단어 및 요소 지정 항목
※

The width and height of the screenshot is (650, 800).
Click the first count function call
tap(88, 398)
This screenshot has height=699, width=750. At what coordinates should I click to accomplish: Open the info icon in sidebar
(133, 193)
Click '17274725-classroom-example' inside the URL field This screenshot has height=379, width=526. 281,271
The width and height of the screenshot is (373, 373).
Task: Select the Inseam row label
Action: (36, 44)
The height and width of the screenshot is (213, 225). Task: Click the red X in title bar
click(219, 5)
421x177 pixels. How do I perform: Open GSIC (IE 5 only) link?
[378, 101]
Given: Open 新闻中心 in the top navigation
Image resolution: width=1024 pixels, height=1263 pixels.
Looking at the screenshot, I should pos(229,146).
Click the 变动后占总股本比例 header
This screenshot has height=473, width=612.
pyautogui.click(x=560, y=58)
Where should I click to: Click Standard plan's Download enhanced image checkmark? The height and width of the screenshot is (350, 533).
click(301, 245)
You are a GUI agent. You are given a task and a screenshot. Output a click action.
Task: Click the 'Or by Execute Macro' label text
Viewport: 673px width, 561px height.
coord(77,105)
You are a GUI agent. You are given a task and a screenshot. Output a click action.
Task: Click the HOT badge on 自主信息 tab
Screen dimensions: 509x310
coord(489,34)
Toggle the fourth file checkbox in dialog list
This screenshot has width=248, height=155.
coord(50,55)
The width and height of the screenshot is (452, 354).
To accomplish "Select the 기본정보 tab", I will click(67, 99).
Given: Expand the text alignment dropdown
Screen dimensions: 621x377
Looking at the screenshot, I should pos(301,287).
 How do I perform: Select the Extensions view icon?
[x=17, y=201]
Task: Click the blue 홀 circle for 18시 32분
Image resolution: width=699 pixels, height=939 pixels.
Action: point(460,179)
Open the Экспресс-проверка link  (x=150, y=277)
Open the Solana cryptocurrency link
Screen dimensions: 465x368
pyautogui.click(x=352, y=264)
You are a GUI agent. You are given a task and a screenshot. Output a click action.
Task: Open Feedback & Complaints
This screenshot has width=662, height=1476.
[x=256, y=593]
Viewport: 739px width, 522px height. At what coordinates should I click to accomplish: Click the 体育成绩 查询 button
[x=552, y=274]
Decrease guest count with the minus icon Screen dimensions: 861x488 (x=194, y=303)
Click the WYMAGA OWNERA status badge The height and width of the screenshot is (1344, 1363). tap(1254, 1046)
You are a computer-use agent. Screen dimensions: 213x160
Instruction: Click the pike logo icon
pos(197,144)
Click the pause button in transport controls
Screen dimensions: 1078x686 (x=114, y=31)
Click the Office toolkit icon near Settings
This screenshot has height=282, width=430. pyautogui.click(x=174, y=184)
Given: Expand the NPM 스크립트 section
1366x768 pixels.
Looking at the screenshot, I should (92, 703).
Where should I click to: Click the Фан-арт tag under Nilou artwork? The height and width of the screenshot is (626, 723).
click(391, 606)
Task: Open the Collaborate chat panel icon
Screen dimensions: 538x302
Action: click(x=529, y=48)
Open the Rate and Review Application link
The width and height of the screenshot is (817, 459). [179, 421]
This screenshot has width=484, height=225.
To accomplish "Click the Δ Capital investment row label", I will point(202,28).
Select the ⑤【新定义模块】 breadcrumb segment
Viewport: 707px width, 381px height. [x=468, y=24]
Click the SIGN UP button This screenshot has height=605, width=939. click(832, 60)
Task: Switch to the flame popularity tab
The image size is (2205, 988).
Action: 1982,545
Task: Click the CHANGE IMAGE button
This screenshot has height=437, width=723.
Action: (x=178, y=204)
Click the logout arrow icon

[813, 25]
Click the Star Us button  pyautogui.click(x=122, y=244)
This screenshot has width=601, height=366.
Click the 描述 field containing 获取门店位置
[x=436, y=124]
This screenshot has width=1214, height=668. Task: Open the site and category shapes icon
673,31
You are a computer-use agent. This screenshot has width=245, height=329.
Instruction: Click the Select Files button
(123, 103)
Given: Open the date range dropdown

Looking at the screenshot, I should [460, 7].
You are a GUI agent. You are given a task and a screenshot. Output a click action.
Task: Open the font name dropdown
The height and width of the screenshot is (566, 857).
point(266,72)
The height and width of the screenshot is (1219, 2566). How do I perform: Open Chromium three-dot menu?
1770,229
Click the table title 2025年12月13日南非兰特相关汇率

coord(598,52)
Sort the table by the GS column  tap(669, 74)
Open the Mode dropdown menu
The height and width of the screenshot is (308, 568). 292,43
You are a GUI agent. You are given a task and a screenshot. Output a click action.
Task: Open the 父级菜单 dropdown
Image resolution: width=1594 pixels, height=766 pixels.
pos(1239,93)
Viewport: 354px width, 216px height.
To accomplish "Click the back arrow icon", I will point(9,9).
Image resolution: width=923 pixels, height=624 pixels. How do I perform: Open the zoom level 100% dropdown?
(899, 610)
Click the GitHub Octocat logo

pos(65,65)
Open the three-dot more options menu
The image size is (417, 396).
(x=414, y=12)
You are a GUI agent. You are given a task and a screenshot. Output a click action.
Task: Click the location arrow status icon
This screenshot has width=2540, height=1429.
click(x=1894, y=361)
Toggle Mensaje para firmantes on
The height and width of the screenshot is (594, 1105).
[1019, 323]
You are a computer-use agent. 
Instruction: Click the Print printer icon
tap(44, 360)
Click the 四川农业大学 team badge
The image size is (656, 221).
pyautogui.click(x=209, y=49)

※

### [목표]
항목의 첫 줄부터 "coord(77,105)"가 들어 있는 줄까지, 양 끝 줄을 포함해 한 글자도 바꾸지 말고 옮겨 적으세요.

### [풀이된 문제]
The width and height of the screenshot is (650, 800).
Click the first count function call
tap(88, 398)
This screenshot has height=699, width=750. At what coordinates should I click to accomplish: Open the info icon in sidebar
(133, 193)
Click '17274725-classroom-example' inside the URL field This screenshot has height=379, width=526. 281,271
The width and height of the screenshot is (373, 373).
Task: Select the Inseam row label
Action: (36, 44)
The height and width of the screenshot is (213, 225). Task: Click the red X in title bar
click(219, 5)
421x177 pixels. How do I perform: Open GSIC (IE 5 only) link?
[378, 101]
Given: Open 新闻中心 in the top navigation
Image resolution: width=1024 pixels, height=1263 pixels.
Looking at the screenshot, I should pos(229,146).
Click the 变动后占总股本比例 header
This screenshot has height=473, width=612.
pyautogui.click(x=560, y=58)
Where should I click to: Click Standard plan's Download enhanced image checkmark? The height and width of the screenshot is (350, 533).
click(301, 245)
You are a GUI agent. You are given a task and a screenshot. Output a click action.
Task: Click the 'Or by Execute Macro' label text
Viewport: 673px width, 561px height.
coord(77,105)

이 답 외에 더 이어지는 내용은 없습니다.